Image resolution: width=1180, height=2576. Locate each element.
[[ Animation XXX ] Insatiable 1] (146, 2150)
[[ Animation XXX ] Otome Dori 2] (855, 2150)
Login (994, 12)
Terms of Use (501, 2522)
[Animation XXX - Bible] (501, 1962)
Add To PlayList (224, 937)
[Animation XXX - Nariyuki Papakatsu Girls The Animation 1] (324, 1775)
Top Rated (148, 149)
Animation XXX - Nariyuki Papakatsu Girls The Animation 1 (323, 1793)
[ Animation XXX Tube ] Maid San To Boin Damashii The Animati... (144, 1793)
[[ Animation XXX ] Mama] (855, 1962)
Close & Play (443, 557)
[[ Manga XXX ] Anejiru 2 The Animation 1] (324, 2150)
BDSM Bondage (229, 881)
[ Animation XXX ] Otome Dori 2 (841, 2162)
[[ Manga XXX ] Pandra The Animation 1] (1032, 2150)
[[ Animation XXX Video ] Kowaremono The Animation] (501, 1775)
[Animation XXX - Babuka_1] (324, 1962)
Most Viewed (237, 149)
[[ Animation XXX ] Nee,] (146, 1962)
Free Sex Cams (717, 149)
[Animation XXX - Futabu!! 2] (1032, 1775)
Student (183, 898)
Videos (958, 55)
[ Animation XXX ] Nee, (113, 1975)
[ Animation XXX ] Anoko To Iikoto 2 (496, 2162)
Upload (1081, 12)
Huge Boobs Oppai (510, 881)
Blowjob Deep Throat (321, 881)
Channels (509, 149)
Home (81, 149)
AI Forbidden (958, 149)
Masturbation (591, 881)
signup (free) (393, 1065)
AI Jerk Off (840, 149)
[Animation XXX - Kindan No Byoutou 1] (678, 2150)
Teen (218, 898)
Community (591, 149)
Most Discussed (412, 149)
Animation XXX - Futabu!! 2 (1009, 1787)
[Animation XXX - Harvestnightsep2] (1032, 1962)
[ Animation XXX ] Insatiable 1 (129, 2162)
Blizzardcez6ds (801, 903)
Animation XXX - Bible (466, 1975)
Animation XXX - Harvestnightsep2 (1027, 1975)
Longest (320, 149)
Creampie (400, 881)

• [ASSIGNMENT]
Each line above is to be restated exactly as it stands.

• [OUTPUT OF THE TASK]
Image resolution: width=1180, height=2576. Locate each element.
[[ Animation XXX ] Insatiable 1] (146, 2150)
[[ Animation XXX ] Otome Dori 2] (855, 2150)
Login (994, 12)
Terms of Use (501, 2522)
[Animation XXX - Bible] (501, 1962)
Add To PlayList (224, 937)
[Animation XXX - Nariyuki Papakatsu Girls The Animation 1] (324, 1775)
Top Rated (148, 149)
Animation XXX - Nariyuki Papakatsu Girls The Animation 1 (323, 1793)
[ Animation XXX Tube ] Maid San To Boin Damashii The Animati... (144, 1793)
[[ Animation XXX ] Mama] (855, 1962)
Close & Play (443, 557)
[[ Manga XXX ] Anejiru 2 The Animation 1] (324, 2150)
BDSM Bondage (229, 881)
[ Animation XXX ] Otome Dori 2 (841, 2162)
[[ Manga XXX ] Pandra The Animation 1] (1032, 2150)
[[ Animation XXX Video ] Kowaremono The Animation] (501, 1775)
[Animation XXX - Babuka_1] (324, 1962)
Most Viewed (237, 149)
[[ Animation XXX ] Nee,] (146, 1962)
Free Sex Cams (717, 149)
[Animation XXX - Futabu!! 2] (1032, 1775)
Student (183, 898)
Videos (958, 55)
[ Animation XXX ] Nee, (113, 1975)
[ Animation XXX ] Anoko To Iikoto 2 (496, 2162)
Upload (1081, 12)
Huge Boobs Oppai (510, 881)
Blowjob Deep Throat (321, 881)
Channels (509, 149)
Home (81, 149)
AI Forbidden (958, 149)
Masturbation (591, 881)
signup (free) (393, 1065)
AI Jerk Off (840, 149)
[Animation XXX - Kindan No Byoutou 1] (678, 2150)
Teen (218, 898)
Community (591, 149)
Most Discussed (412, 149)
Animation XXX - Futabu!! 2 (1009, 1787)
[Animation XXX - Harvestnightsep2] (1032, 1962)
[ Animation XXX ] Insatiable 1 (129, 2162)
Blizzardcez6ds (801, 903)
Animation XXX - Bible (466, 1975)
Animation XXX - Harvestnightsep2 (1027, 1975)
Longest (320, 149)
Creampie (400, 881)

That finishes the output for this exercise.